China, U.S. risk rifts in Middle East


China and the United States risk deepening rifts over influence and oil in the Middle East, Beijing's former envoy to the region has said, urging his nation to bolster ties with Iran and other energy-exporting powers.

Sun Bigan was China's special envoy on the Middle East until March, and in a new essay he said U.S. President Barack Obama's effort to improve ties with Islamic states in the Middle East was a tactical shift that had not removed the potential for friction between Washington and Beijing in the region.

China faced growing risks to energy security as it increasingly relied on imported oil, especially from the volatile Middle East, where Beijing's sway had been limited, Sun said.

"The U.S. has always sought to control the faucet of global oil supplies. There is cooperation between China and the U.S., but there is also struggle, and the U.S. has always seen us as a potential foe," he wrote in the September issue of "Asia & Africa Review," which reached subscribers this week.

"Bilateral quarrels and clashes are unavoidable.
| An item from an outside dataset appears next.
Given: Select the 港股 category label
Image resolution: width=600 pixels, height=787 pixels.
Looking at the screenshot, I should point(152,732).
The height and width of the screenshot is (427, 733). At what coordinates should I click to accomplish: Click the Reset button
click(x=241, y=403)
We cannot lower vigilance against hostility in the Middle East over energy interests and security," Sun wrote in the Chinese-language journal, which is published by the State Council Development Research Center, a prominent state think tank.
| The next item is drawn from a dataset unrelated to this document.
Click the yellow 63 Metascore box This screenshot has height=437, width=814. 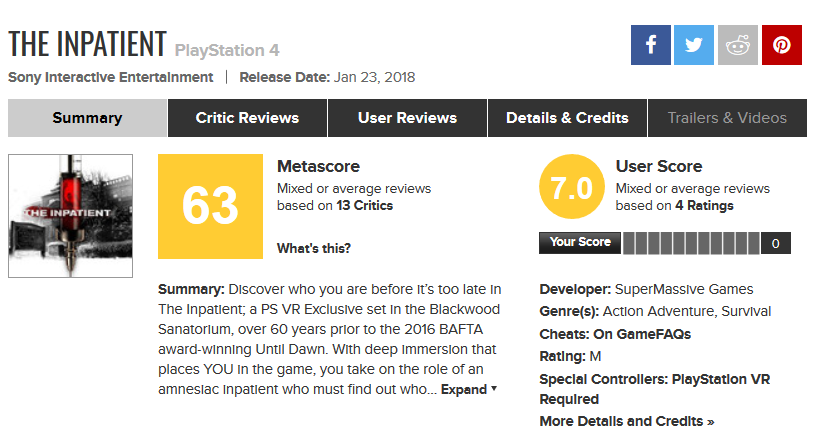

Sun's essay was written before the latest flare-up over Iran's nuclear ambitions, which has renewed Western pressure on Beijing to distance itself from Iran and back sanctions.

China's Foreign Ministry has urged restraint on all sides ahead of talks between Iran and the five permanent members of the U.N. Security Council, as well as Germany, in Geneva on Thursday. The permanent Council members are the United States, Russia, Britain, France and China.
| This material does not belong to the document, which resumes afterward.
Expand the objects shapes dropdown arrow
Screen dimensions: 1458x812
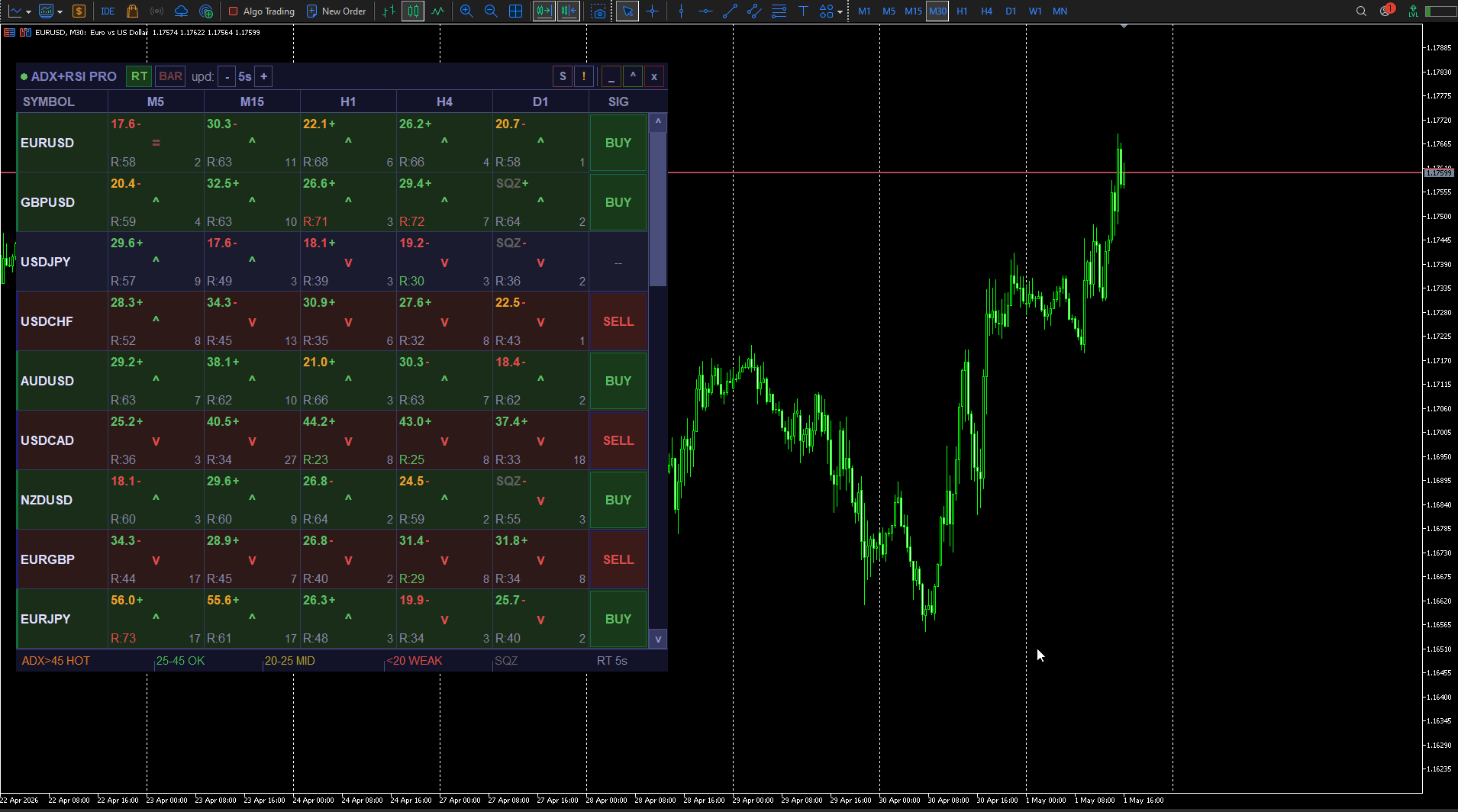[840, 11]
Sun, who now works for a government-run association promoting ties with Asia and Africa, was not directly involved in nuclear negotiations with Iran, but he served as China's ambassador there, as well as in Saudi Arabia and Iraq.

He could not be contacted at the association on Wednesday.

BLUNT WARNING

The unusually blunt warning from a former senior diplomat, nonetheless underscores some of the anxieties over oil, influence and security that are likely to shape China's response to the West's confrontation with Iran.

"Both now and in the future, the Middle East should be our first choice in importing oil and developing oil cooperation," Sun wrote. China should focus on strengthening trade with Saudi Arabia, Iran and Oman, he added.

Washington would strive to ensure Iraqi oil remained under U.S. control, he said, but "Iran has bountiful energy resources and its oil gas reserves are the second biggest in the world, and all are basically under its own control."

"Oil gas" is the natural gas found in oil fields.

In the first eight months of this year, Iran was China's third biggest foreign source of crude oil, with shipments of 17.2 million tonnes, a rise of 14.7 percent compared to the same period last year. Angola and Saudi Arabia were the first- and second-ranked suppliers.

Chinese imports of Iranian oil and gas have been held back by U.S. sanctions, Iranian commercial demands and Chinese jitters, Sun said. But China could find access to Iranian supplies drastically curtailed if political power in Tehran passed to forces more sympathetic to Washington, he suggested.

"Obama's new Middle East policy is merely a tactical adjustment, and the United States will not and cannot alter its global goals and dominance," Sun wrote.